### MATERIAL FOR THIS EXERCISE
• • • • •

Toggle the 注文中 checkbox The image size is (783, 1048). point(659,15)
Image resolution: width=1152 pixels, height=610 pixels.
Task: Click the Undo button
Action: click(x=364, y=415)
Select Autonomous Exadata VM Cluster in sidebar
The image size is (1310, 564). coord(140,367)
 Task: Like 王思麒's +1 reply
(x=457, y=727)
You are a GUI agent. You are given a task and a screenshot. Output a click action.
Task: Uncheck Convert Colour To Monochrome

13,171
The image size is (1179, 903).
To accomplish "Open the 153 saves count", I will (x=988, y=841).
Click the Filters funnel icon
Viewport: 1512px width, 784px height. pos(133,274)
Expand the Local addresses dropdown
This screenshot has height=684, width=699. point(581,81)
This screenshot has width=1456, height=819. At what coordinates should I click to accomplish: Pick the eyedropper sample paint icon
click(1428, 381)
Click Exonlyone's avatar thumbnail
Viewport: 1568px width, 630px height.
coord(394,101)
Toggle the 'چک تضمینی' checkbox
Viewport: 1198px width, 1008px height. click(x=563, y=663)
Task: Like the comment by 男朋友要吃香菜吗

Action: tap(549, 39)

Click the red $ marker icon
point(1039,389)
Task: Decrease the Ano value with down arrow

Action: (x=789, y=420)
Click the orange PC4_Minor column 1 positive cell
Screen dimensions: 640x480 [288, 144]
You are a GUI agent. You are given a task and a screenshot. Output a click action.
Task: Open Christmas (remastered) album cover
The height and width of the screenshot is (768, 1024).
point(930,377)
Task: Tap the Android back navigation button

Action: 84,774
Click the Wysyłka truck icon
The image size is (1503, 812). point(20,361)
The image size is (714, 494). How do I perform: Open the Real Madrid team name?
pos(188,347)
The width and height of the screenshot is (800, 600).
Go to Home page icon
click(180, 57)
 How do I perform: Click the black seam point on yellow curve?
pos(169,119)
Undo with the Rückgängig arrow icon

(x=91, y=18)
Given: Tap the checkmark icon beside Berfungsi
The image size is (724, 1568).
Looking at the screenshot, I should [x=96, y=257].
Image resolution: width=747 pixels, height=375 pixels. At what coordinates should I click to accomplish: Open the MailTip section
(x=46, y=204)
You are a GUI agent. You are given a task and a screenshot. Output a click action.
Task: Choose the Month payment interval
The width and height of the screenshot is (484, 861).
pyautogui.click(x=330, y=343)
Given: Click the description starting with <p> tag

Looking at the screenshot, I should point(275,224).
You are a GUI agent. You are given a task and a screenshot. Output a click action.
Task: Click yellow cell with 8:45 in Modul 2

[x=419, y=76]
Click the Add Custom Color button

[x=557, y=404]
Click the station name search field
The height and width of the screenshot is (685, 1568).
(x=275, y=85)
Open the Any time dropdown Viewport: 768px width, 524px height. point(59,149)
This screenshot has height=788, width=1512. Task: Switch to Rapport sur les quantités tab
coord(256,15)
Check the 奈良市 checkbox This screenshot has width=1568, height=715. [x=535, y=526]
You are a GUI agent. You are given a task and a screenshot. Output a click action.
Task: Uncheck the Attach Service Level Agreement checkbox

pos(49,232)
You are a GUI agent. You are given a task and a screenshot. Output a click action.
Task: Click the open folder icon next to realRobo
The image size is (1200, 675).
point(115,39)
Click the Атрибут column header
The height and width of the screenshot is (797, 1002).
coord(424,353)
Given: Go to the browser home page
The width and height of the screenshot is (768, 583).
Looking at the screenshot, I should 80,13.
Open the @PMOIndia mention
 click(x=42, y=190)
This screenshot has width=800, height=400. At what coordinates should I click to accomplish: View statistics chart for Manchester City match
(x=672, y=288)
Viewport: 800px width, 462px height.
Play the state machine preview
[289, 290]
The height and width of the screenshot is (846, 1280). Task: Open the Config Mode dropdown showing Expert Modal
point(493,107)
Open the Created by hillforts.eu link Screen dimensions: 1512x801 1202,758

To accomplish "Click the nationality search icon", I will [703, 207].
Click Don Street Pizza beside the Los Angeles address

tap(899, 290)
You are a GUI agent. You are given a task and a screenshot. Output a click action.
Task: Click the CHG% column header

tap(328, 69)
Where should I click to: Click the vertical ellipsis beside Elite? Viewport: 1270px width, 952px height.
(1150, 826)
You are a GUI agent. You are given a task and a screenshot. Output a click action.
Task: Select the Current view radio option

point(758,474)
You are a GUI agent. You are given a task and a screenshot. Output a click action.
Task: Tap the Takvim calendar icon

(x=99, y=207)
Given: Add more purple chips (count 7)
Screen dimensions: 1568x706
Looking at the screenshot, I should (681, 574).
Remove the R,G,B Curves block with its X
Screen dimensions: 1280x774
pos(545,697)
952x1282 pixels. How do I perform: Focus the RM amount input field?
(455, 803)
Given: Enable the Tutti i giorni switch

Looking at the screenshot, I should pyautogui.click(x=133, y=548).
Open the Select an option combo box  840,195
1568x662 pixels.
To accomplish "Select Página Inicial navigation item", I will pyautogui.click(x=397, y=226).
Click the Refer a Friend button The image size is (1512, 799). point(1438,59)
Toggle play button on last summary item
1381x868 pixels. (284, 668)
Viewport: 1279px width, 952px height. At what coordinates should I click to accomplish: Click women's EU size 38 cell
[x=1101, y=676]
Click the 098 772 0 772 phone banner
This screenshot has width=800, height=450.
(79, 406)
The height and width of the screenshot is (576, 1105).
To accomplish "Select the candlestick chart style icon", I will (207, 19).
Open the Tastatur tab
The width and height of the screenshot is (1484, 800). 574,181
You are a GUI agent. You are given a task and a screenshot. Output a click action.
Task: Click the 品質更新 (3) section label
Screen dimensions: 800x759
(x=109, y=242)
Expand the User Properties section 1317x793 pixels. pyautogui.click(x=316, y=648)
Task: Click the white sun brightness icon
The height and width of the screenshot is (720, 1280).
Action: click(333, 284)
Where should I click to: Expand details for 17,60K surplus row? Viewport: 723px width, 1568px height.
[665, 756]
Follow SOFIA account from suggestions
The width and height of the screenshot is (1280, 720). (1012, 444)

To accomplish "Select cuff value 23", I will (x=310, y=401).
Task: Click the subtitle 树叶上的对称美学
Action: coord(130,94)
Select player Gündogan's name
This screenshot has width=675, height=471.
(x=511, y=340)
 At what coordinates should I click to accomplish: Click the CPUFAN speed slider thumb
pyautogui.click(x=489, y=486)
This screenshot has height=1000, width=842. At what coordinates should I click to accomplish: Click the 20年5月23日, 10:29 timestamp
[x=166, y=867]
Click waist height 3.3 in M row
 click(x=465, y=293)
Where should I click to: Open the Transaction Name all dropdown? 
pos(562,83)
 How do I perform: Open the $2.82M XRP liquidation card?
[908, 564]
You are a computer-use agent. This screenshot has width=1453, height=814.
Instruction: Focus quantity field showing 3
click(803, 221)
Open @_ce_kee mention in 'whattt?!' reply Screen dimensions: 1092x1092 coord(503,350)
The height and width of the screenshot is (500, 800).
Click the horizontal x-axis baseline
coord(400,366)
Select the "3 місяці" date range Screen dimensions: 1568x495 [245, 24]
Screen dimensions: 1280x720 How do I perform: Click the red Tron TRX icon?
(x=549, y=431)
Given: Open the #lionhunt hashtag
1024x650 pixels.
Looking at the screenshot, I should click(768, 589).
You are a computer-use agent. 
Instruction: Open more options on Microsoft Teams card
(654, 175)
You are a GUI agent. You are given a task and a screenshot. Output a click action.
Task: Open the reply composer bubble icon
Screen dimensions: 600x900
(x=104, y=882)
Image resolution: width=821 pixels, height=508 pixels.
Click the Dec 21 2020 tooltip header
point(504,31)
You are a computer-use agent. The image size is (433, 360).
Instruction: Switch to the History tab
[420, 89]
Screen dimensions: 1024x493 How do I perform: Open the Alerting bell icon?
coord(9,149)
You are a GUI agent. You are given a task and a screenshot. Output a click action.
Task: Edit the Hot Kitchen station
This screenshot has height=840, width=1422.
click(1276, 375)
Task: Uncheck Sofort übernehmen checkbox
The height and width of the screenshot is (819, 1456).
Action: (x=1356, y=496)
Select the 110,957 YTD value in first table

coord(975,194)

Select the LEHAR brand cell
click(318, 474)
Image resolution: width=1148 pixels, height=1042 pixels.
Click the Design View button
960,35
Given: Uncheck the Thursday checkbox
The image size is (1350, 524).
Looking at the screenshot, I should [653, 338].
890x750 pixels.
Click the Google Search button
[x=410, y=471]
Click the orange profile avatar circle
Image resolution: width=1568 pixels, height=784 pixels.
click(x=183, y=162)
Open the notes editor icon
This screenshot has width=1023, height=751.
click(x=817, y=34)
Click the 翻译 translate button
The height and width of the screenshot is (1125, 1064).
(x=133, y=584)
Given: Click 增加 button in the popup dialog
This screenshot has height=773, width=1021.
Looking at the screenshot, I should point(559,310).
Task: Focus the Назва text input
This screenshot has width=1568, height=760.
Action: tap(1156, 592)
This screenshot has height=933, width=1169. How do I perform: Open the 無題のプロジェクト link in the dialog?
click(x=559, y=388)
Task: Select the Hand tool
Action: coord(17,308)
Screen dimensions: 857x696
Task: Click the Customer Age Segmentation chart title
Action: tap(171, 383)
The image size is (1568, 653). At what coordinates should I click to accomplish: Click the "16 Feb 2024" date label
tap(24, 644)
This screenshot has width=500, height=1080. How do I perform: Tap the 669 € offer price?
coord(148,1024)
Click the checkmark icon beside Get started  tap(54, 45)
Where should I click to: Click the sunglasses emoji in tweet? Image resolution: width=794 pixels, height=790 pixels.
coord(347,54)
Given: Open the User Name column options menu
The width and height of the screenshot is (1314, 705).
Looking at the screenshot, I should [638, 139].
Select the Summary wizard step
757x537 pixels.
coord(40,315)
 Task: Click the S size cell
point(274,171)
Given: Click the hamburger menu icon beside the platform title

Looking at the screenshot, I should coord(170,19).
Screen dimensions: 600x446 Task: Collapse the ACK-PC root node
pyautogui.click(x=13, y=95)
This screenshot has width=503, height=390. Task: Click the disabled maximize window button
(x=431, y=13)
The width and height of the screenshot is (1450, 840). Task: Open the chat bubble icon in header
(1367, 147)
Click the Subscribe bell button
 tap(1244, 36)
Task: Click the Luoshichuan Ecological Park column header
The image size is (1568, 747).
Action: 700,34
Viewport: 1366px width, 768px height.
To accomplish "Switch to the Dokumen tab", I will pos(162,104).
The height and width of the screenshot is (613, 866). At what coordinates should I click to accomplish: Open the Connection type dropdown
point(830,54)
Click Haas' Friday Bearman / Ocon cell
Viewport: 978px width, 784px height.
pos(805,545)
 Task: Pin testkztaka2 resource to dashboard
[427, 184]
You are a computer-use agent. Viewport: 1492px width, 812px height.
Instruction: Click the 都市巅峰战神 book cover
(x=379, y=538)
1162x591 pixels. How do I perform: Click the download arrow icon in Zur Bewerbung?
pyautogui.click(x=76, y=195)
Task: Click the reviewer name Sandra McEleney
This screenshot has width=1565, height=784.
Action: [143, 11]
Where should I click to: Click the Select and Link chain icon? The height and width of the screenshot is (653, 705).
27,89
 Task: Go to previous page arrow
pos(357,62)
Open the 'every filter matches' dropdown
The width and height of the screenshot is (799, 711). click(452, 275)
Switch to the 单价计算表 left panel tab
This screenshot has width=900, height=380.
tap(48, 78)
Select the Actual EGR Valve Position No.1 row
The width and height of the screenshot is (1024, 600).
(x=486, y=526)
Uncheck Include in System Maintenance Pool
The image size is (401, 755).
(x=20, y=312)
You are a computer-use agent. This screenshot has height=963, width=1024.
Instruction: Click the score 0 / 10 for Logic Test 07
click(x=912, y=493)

• • • • •

### ACTIVITY
Using the entries above, extract exactly the span from the line with "890x750 pixels." to the line with "Given: Click 增加 button in the popup dialog", both lines included; leave out everything else.

### SOLUTION FOR THIS EXERCISE
890x750 pixels.
Click the Google Search button
[x=410, y=471]
Click the orange profile avatar circle
Image resolution: width=1568 pixels, height=784 pixels.
click(x=183, y=162)
Open the notes editor icon
This screenshot has width=1023, height=751.
click(x=817, y=34)
Click the 翻译 translate button
The height and width of the screenshot is (1125, 1064).
(x=133, y=584)
Given: Click 增加 button in the popup dialog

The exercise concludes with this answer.